A bitter divide over the Middle East could threaten Democratic Party unity as representatives of Senator Bernie Sanders of Vermont vowed to upend what they see as the party’s lopsided support of Israel.
Two of the senator’s appointees to the party’s platform drafting committee, Cornel West and James Zogby, on Wednesday denounced Israel’s occupation of the West Bank and Gaza and said they believed that rank-and-file Democrats no longer hewed to the party’s staunch support of the Israeli government. They said they would try to get their views incorporated into the platform, the party’s statement of core beliefs, at the Democratic National Convention in Philadelphia in July.
“Justice for Palestinians cannot be attained without the lifting of the occupation,” Dr. West, one of Mr. Sanders’s five representatives on the platform committee, said in an interview. Dr. West said that while he recognized the necessity to provide for the security of Jews, who for thousands of years have been a “hated people,” he thought that the platform needed to bring more balance to “the plight of an occupied people.”

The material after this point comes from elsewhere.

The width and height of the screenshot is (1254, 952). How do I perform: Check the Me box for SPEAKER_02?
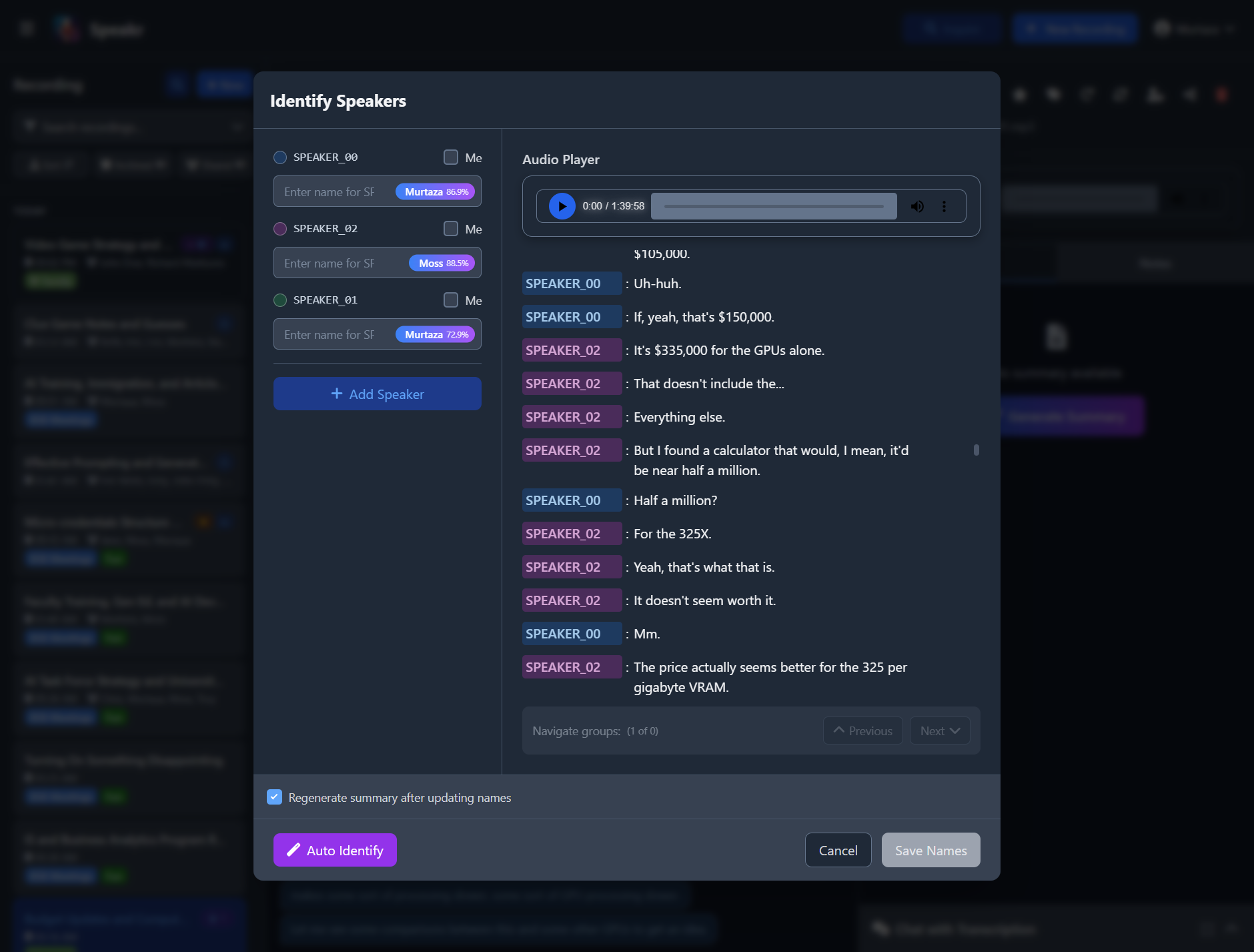click(x=450, y=228)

The presence of Dr. Zogby and Dr. West on the 15-member panel, which also has six appointees of Hillary Clinton and four from the party chairwoman, does not guarantee their views will prevail. But it raises the prospect that one of the party’s most sensitive issues will be open to public debate while Mrs. Clinton is in a fight to unify her party and appeal to voters turned off by Donald J. Trump.
It also laid bare a steady shift in the Democratic Party, whose members have been less willing to back Israel’s government than in years past. According to a Pew Research Center survey in April, self-described liberal Democrats were twice as likely to sympathize with Palestinians over Israel than they were only two years ago. Forty percent of liberals sympathized more with Palestinians, the most since 2001, while 33 percent sympathized more with Israel.

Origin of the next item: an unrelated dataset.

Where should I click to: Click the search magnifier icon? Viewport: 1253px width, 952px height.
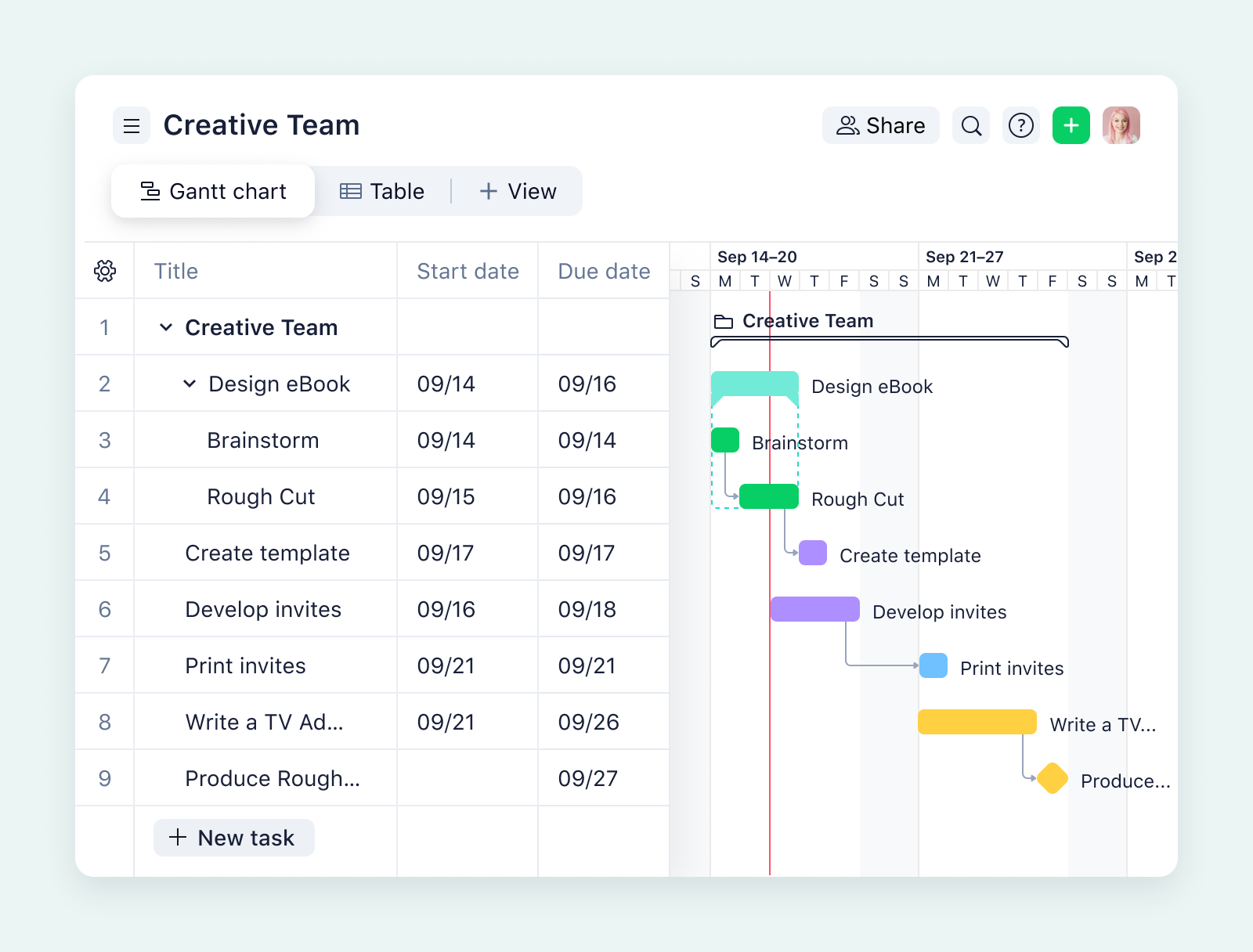971,125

Mr. Sanders, who is Jewish, has himself criticized Israel’s military posture in the Palestinian territories, saying, among other things, that it used disproportionate force in responding to rockets launched from Hamas-controlled Gaza in 2014.

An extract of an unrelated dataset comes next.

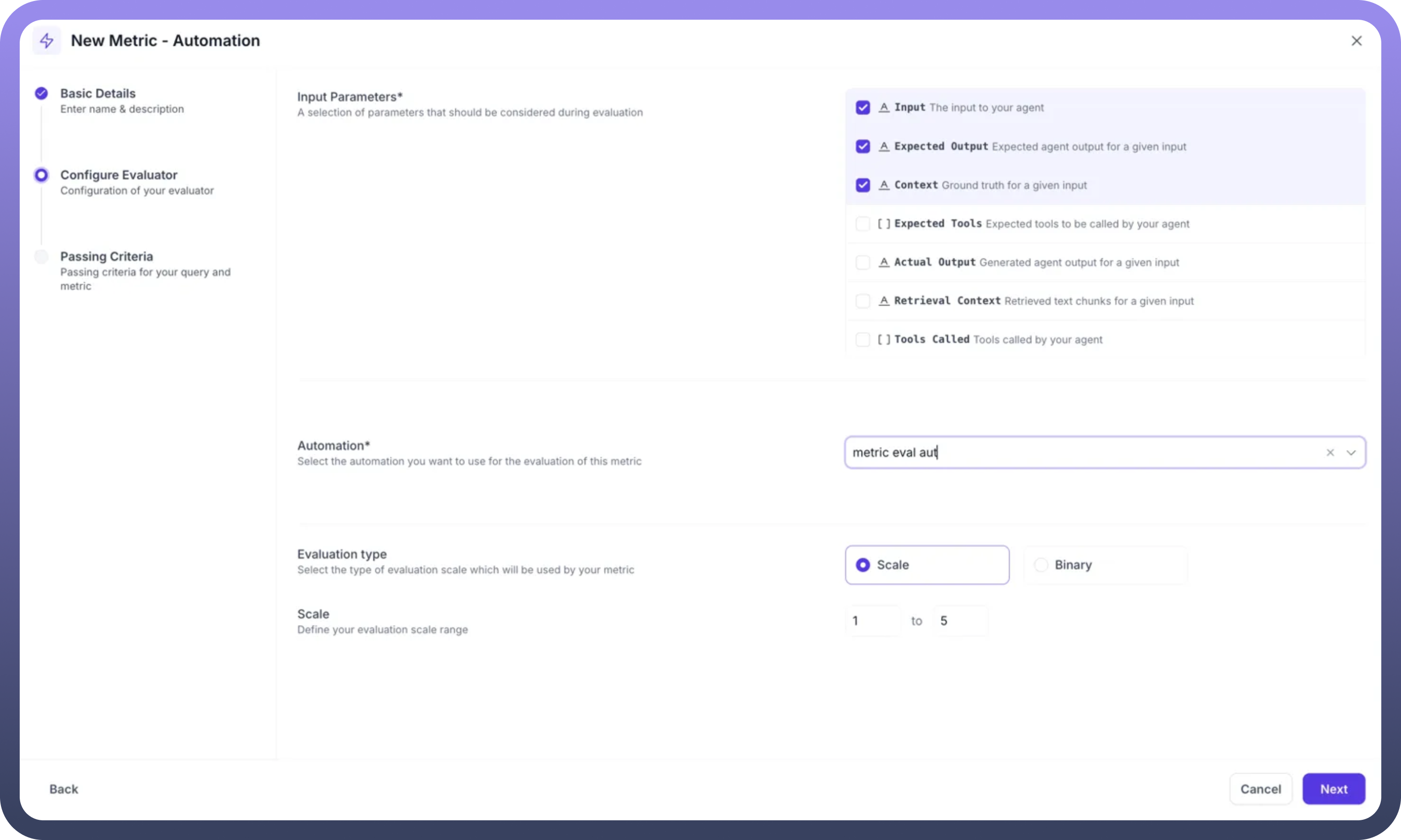
Task: Go to Basic Details step
Action: (98, 94)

“I have always and will always be 100 percent supportive of Israel’s right to exist and live in peace and security,” Mr. Sanders wrote in a statement. “I also believe that lasting peace in the region will not occur without fair and respectful treatment of the Palestinian people. I believe that most Democrats agree with that position and that a strong consensus will be achieved at the Democratic National Convention.”
In the interview on Wednesday, Dr. West, a public intellectual who is well known for his provocative statements — he once called President Obama a “Rockefeller Republican in blackface” — went further than Mr. Sanders has gone. Dr. West accused the Israeli prime minister, Benjamin Netanyahu, of “war crimes” and said that “the role of money and lobbies makes it difficult for there to be a candid dialogue” on Israel.
“Any honest assessment would say that the debate on this issue has shifted over the last 30 years and the platform has reflected that but lagged slightly behind, and it’s now time to catch up,” he said in an interview. “Clearly most Democrats agree. But we will see what happens.”
As a candidate, Mrs. Clinton has been less inclined to criticize Israel, emphasizing that it had a right to defend itself. In a statement on Wednesday, Jake Sullivan, Mrs. Clinton’s chief foreign policy adviser, indicated that her appointees to the platform committee would resist Mr. Sanders’s attempt to shift the center of gravity on the Israel debate.
“Hillary Clinton’s views on Israel and the U.S.-Israel relationship are well documented, and she’s confident that her delegates will work to ensure that the party platform reflects them,” Mr. Sullivan said.
The reaction was less reserved among those who champion a more traditional and full-throated support for Israel. Malcolm Hoenlein, the executive vice chairman of the Conference of Presidents of Major American Jewish Organizations, said he found the inclusion of Dr. West on the committee “disturbing.” He said that the presence of other representatives of Mr. Sanders on the platform committee, including Representative Keith Ellison of Minnesota, a Muslim who has supported the rights of Palestinians, raised concerns that the party could “adopt positions that could be seen as hostile to Israel.”
“For us, the concern is that it legitimizes and potentially puts into a major party platform” a point of view “that undermines the principles of the Israeli-U.S. relationship that have been bipartisan for decades,” Mr. Hoenlein said.
At the 2012 Democratic convention, delegates booed officials who reinstated in the party platform a recognition of Jerusalem as the capital of Israel, a view at odds with the United States’ official position that the city’s status must be negotiated between Israelis and Palestinians.
“My concern is that the Democratic platform is not the venue in which to litigate the Israeli-Palestinian conflict,” said Robert Wexler, a former congressman from Florida and Clinton supporter who served on the platform drafting committee that year.
The episode, which was televised, was an embarrassing and revealing moment that showed the growing rift in the party over Israel. Since then, some Jewish Democratic leaders have warned that a growing willingness to criticize Israel from within the party could pose a danger to its security in perilous times, and could chase Jewish voters away.
Dr. Zogby dismissed such critiques as emanating from the “sky is falling” crowd. He then noted, “They are not on the platform committee.”